Espresso

Wie ich anfing für mich zu sorgen

Ein Beitrag von Petra Pfitzner

„Für sich sorgen“, das ist ja so ein Begriff, den man in der Selbsterfahrungsszene und der ein oder anderen Fortbildung häufig hört. Lange Zeit konnte ich mit dem Begriff nicht so recht etwas anfangen. Na klar sorg‘ ich für mich, mache Sport, ernähre mich ganz ordentlich und gehe nicht übermäßig spät ins Bett. So dachte ich damals, bis, ja bis… ich die Gewaltfreie Kommunikation kennen lernte. Als unsere Lehrer/in Katharina und Christoph (ich habe die Ausbildung in Steyerberg gemacht) uns die Begriffswelt und die Bedeutung der Bedürfnisse nahe brachten, vergoss ich viele Tränen des Schmerzes, wie viele von ihnen ich bisher viel zu oft vernachlässigt hatte. Durch das Seminar gestärkt und mit dem Knowhow ausgestattet, wie ich mir selbst Empathie geben kann, kehrte ich alsbald jedoch in meinen Alltag zurück und kurze Zeit später gut gelaunt in mein Lieblingscafé ein. In der Fensternische sitzt ein mir bekanntes Paar. Freundlich winken sie zu mir herüber und ich geselle mich mit meiner Tasse dazu. „Moin, wie geht’s, lange nicht gesehen, och ja ganz gut…“ Die Augen der Frau leuchten. „Also ich habe eine tolle Entdeckung gemacht“, verkündet sie und ihre Begeisterung kann ich deutlich spüren. „Ich hatte nämlich…“ und es folgt eine detaillierte Beschreibung zahlreicher Nahrungsunverträglichkeiten und ihrer Symptome. Damit hatte sie sich monatelang herumgequält, war von Arzt zu Arzt gerannt … Anteilnehmend hörte ich zunächst zu. „Ja, bestimmt nervig, so eingeschränkt zu sein…“ Kann den Satz aber gar nicht zu Ende sprechen, werde nicht gehört. Sie ist so richtig im Fahrwasser und erklärt mir jetzt, was genau mikrobiologisch auf Zellebene vor sich geht, wenn… sie erzählt und erzählt. Ich blicke zu ihrem Mann herüber, er guckt mich an als wolle er sich für seine Frau entschuldigen. In der Tat wird mein Bauch jetzt langsam rebellisch. „Dieser Ernährungskram interessierte mich doch überhaupt nicht, das hat doch nichts mit mir zu tun, bekommt sie gar nicht mit, dass mich das nicht interessiert, was denkt sie eigentlich, wie lange sie mich zutexten kann…“. Das Wolfsgeheul wird immer lauter, ich immer genervter, 10 Minuten höre ich bestimmt schon zu, ohne selbst wirklich etwas gesagt zu haben. Und das bei einem Thema das mich NULL interessiert. Wirklich: Null!
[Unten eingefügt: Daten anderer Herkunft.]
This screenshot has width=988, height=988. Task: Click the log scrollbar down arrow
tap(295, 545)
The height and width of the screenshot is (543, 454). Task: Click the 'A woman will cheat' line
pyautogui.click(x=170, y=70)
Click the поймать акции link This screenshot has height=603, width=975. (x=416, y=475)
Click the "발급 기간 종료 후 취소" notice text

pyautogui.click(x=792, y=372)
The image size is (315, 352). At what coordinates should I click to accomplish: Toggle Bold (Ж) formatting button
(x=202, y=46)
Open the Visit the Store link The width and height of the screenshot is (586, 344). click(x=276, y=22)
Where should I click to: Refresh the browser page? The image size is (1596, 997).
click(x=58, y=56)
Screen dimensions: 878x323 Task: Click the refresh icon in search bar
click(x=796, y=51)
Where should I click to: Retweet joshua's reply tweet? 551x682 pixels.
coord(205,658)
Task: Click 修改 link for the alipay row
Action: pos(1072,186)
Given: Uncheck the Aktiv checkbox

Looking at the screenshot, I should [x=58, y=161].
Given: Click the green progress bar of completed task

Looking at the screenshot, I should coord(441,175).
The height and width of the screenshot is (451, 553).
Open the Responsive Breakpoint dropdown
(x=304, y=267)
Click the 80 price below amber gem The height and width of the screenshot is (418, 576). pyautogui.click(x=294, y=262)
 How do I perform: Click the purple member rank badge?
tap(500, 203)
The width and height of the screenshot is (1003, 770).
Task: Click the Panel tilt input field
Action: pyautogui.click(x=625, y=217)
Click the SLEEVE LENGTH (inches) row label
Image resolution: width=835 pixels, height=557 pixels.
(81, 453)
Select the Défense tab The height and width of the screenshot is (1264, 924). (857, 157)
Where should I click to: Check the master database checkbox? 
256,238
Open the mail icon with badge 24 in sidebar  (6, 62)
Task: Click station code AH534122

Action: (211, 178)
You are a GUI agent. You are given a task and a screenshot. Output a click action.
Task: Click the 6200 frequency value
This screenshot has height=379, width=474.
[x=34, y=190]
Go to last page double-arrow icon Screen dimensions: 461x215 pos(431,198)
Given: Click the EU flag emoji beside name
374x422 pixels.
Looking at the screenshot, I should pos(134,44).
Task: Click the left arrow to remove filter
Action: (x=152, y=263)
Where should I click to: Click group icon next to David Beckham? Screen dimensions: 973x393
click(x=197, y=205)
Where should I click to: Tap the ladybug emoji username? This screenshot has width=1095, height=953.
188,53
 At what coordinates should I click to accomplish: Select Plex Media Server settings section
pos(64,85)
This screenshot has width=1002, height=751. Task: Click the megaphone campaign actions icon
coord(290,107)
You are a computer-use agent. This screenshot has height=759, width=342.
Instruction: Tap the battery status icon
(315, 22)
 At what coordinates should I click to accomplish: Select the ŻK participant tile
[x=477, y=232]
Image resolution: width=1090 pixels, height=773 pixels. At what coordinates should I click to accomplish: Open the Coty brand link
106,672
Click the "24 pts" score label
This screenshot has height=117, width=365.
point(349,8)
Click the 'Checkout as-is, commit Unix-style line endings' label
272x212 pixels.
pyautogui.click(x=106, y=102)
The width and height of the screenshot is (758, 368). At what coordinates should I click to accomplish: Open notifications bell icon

Ich lasse die Wortkaskaden weiter über mich ergehen und wende mich selbstempathisch meinem erstarkenden Ärger zu. Was will er mir sagen? Dass ich so gern gefragt worden wäre, ob mich das Thema Ernährung interessiert, ob ich bereit bin zuzuhören, weil sie mir von ihrem Leidensweg und ihrer Freude erzählen möchte, endlich wieder gesund zu sein. Und, vor allem, dass ich selber auch gern etwas sagen mag, auch gehört und gesehen werden möchte, mit dem, was gerade bei mir los ist. Genau, das ist es. Ich brauche Ausgewogenheit, ein Geben und Nehmen im Gespräch. Mein Bauch entspannt sich. Freundlich lächelnd schaue ich die beiden an. „Ich würde auch gern etwas erzählen!“.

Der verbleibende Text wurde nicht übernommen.